Шрифт:
Интервал:
Закладка:
Между тем уже в XIX столетии имевшихся в распоряжении ученых сведений хватило бы для решительного пересмотра этой былины.
Черты, не позволяющие воспринять Микулу как образ обычного, пусть сколь угодно идеализированного пахаря, появляются с самого начала былины. Вольга и его дружина три дня пытаются догнать «оратая», чьи «покрикивания» они слышат. Балашов, правда, отмечал, что пахаря нельзя догонять три дня уже хотя бы потому, что он поворачивает в конце борозды, но это возражение не так очевидно, как кажется, о чем будет подробно сказано ниже.
Наконец «оратая» нагоняют.
Вот как выглядит — в былине, а не в воображении исследователей и иллюстраторов — «богатырь в холщовой рубахе» (Б. А. Рыбаков):
У оратая кобыла соловая,
Гужики у нее шелковые,
Сошка у оратая кленовая,
Омешики на сошке булатные,
Присошечек у сошки серебряный,
А рогачик-то у сошки красна золота.
А у оратая кудри качаются,
Что ни скачен ли жемчуг рассыпаются;
У оратая глаза да ясна сокола,
А брови у него да черна соболя;
У оратая сапожки зелен сафьян:
Вот шилом пяты, носы востры,
Вот под пяту воробей пролетит,
Около носа хоть яйцо покати;
У оратая шляпа пуховая,
А кафтанчик у него черна бархата.
Помните, читатель, во введении мы с вами уже удивлялись этому виду? Пропп отмечает, что «певцы… не всегда соблюдают меру. Их не останавливает, что, например, соболиная шуба никак не вяжется с пахотой». Собственно, бархатный кафтан и сапоги на высоких каблуках «вяжутся с пахотой» ничуть не более. Как обычно, Пропп объясняет роскошь наряда Микулы «любовью и уважением народа».

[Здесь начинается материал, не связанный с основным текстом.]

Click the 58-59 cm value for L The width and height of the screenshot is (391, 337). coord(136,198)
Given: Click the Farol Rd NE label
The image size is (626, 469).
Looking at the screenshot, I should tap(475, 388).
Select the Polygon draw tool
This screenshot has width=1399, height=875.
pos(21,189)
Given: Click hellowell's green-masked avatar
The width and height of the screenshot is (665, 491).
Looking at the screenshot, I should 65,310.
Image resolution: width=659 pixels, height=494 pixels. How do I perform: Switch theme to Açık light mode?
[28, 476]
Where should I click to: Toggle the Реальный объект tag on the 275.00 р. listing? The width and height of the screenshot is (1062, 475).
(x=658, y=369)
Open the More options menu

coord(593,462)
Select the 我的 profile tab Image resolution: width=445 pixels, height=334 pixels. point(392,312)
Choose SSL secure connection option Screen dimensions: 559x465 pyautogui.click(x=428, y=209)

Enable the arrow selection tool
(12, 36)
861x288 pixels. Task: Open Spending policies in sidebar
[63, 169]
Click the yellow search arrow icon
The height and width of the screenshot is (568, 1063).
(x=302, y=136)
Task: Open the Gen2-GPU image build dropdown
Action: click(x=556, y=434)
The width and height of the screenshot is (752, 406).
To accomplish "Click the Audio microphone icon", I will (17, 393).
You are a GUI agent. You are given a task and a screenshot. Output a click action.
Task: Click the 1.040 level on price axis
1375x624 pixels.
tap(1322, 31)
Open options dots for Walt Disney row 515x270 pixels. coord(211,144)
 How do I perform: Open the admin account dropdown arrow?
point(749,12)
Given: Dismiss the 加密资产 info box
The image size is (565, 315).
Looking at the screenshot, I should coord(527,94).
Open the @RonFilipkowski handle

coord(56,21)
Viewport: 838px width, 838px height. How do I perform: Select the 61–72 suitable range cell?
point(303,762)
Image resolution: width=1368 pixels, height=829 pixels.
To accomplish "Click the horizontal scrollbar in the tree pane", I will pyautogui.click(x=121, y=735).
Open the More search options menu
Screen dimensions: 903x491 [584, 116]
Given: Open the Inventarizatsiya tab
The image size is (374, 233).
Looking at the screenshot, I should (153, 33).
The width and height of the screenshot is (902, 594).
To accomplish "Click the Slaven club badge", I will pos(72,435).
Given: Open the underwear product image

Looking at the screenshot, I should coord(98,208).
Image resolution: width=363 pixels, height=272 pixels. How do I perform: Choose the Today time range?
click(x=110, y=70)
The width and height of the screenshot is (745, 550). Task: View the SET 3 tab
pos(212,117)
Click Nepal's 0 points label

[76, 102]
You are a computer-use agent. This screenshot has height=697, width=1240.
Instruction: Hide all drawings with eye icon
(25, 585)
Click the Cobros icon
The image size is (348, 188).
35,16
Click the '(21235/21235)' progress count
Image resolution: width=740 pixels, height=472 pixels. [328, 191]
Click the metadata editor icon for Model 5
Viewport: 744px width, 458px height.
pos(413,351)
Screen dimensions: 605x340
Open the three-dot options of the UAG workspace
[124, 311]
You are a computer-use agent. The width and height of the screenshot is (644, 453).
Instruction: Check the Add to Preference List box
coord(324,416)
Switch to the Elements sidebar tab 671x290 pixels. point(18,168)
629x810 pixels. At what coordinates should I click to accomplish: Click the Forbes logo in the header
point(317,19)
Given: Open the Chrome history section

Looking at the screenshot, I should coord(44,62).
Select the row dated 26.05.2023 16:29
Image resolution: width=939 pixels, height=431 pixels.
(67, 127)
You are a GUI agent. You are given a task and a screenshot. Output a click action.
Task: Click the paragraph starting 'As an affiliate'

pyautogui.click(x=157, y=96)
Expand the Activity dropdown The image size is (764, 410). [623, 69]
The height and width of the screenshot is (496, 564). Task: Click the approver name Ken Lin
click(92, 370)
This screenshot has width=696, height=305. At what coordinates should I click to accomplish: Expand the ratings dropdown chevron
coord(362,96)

Нельзя не обратить внимание на в высшей степени произвольные толкования Проппом подобных деталей. Описание роскоши то служит доказательством «любви и уважения народа», то средством сатиры («Дюк Степанович»).
На самом деле столь необычайное описание Микулы и его «орудия труда» свидетельствует о том, что перед нами — не просто пахарь, и его занятие — отнюдь не «крестьянский труд».
Собственно, на это есть прямое указание в былине. Вольга, изумляясь чудесной пахоте Микулы, говорит:
Много я по свету езживал,
Да такого чуда я не видывал.
Рыбой щукою ходил я во синих морях,
Серым волком рыскал я во темных лесах,
Не научился этой я премудрости,
Орать-пахать да я крестьянствовать.
И. Я. Фроянов и Ю. И. Юдин (так же как перед ними Д. М. Балашов) сочли, что речь в былине, точнее, в реконструируемом ими первичном слое былины, идет о переходе славян от охоты к земледелию, о превосходстве пахаря над охотником[93].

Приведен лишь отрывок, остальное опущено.